The cliff dwellings rest in a sun-cupped alcove a hundred feet above me. I had seen them earlier from a distance, when, still in morning shadow, they had appeared to be nothing but debris from the flash floods that created this Utah canyon.

But now with sunlight pouring down the precipice, it's clear the opening holds remnants not of mud but of masonry: houses stone-walled and solemn, perfectly preserved in the desert air.

For a moment I don't move. Others may have caught sight of them since the Anasazi Indians - the pre-Columbian ''Ancient Ones'' - abandoned the canyon, but for an instant I share a fleeting kinship with Weatherill at Mesa Verde, with Bingham in Incan Peru, with all those who have turned a corner to discover the stones of a lost civilization.

These cliff houses are inaccessible: Centuries have sheared away the ledges linking them to the ground. But the alcove seems to mark a boundary of some kind , and beyond this point the canyon becomes suddenly rich in ruins. As I continue downstream, each south-facing bend, splashed in sunlight, reflects Anasazi handiwork.

Most of these airy edifices can be reached only with a rope, but toward midday I glimpse some not far above the canyon floor. In minutes I've worked my way up to where storage granaries and a row of small-windowed houses with keyhole doorways have been tucked discreetly beneath an overhang.

Most startling to me is what I could not see from below: pieces of pottery, tools, and corncobs - enough to fill a small room of a museum - lying unprotected and unchronicled in the sand. Usually in the wilderness it is the awesome terrain - the overarching cliffs, the silent painted landscapes - that can humble a sojourner. But here it is something broken and man-made that instills in me a sense of my own transience, evoking the generations that have come and gone since these household effects were held in someone's hand.
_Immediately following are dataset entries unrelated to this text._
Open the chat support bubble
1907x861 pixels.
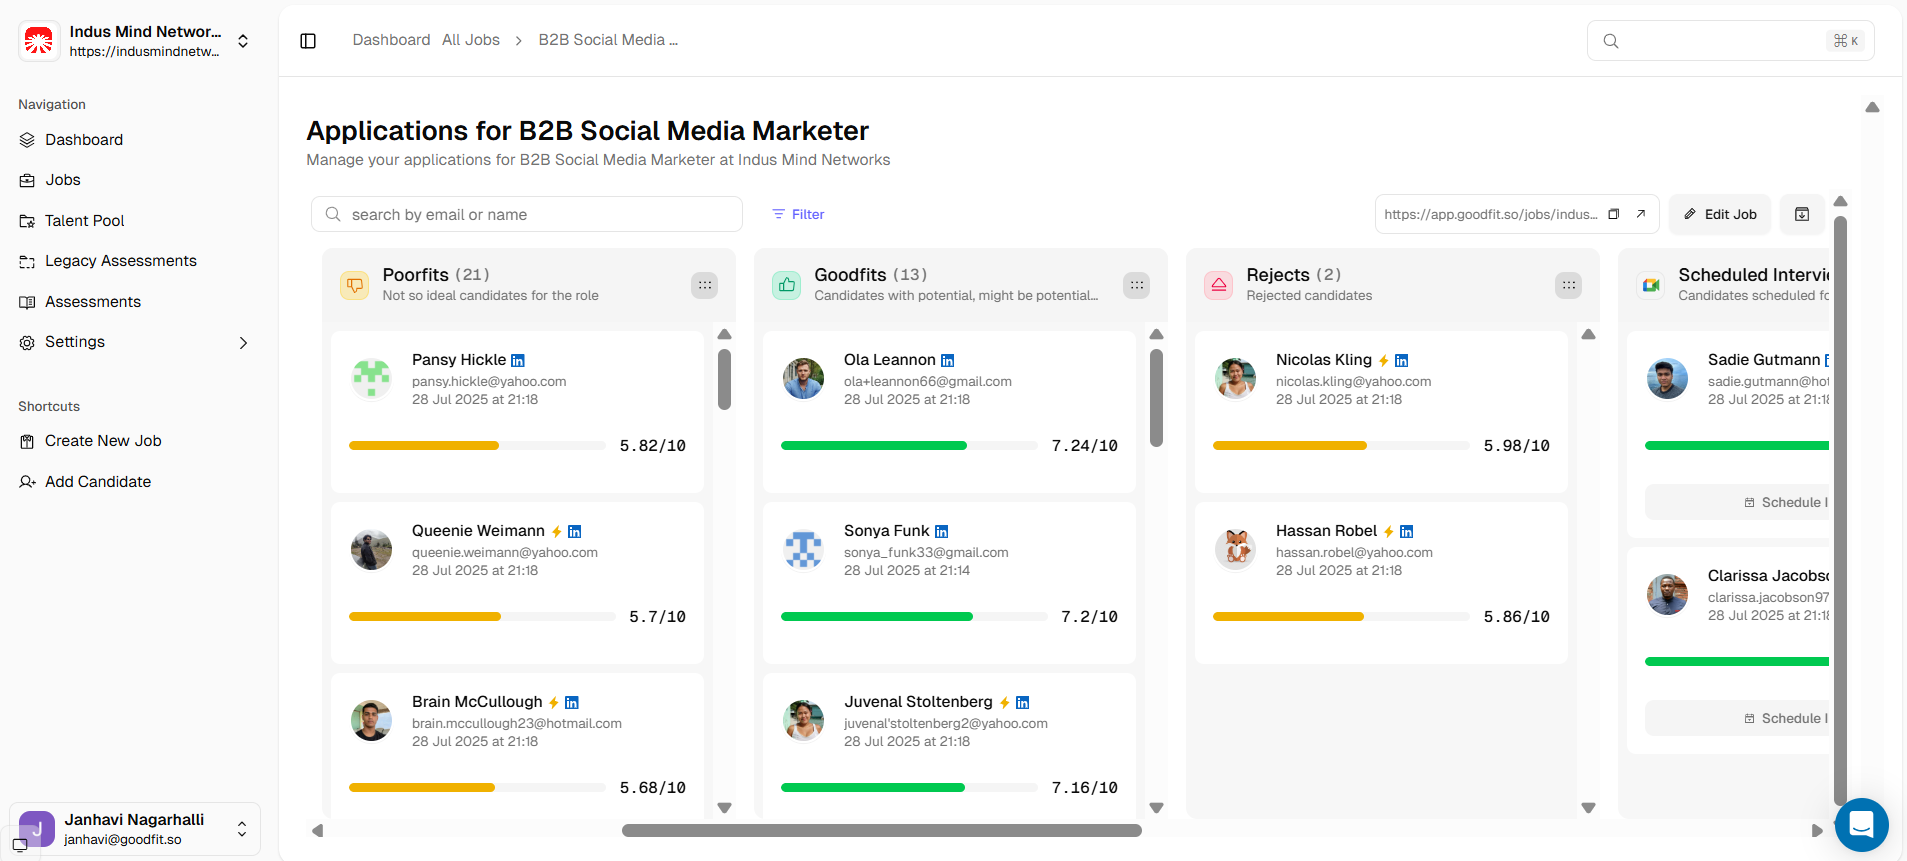coord(1861,824)
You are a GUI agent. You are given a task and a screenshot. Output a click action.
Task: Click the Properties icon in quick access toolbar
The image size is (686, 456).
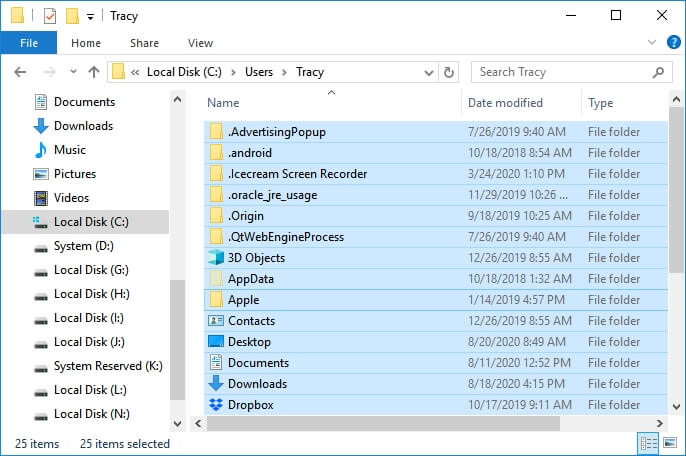pyautogui.click(x=49, y=16)
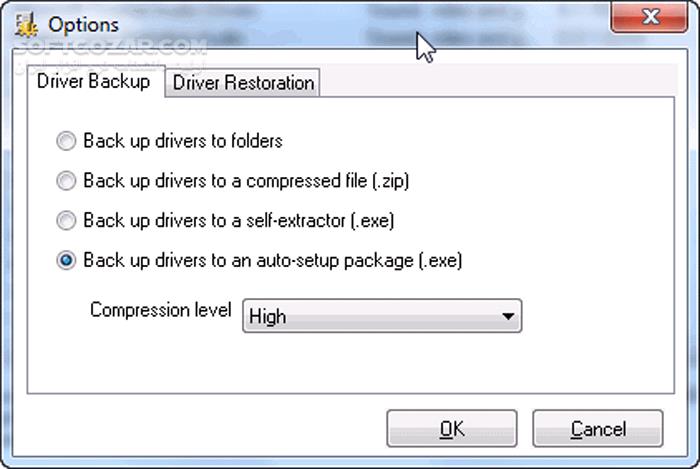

A friend who is familiar with southern Utah canyons cannot speak about them without tears. They are being dismantled, he says, by looters who come to unearth burial mounds and sacred kivas for the relics. These little-known canyons - as rich in antiquity as Mesa Verde or Canyon de Chelly, but lacking those parks' celebrity - are having their legacies funneled into black markets instead of museums. They are America's ''lost'' canyons, my friend says. Not undiscovered, but forgotten.

With his words in my ears, I resist the temptation even to touch the mosaic at my feet, and I continue the journey down the canyon. For the rest of the afternoon, I follow the stream bed as it curls past a score of other ruins. The stream itself is capricious. Never wider than a foot, it disappears entirely at times, sliding like quicksilver under the sand, then reappearing, providing a clue as to why the Anasazi eventually left, traveling to a water supply less ephemeral.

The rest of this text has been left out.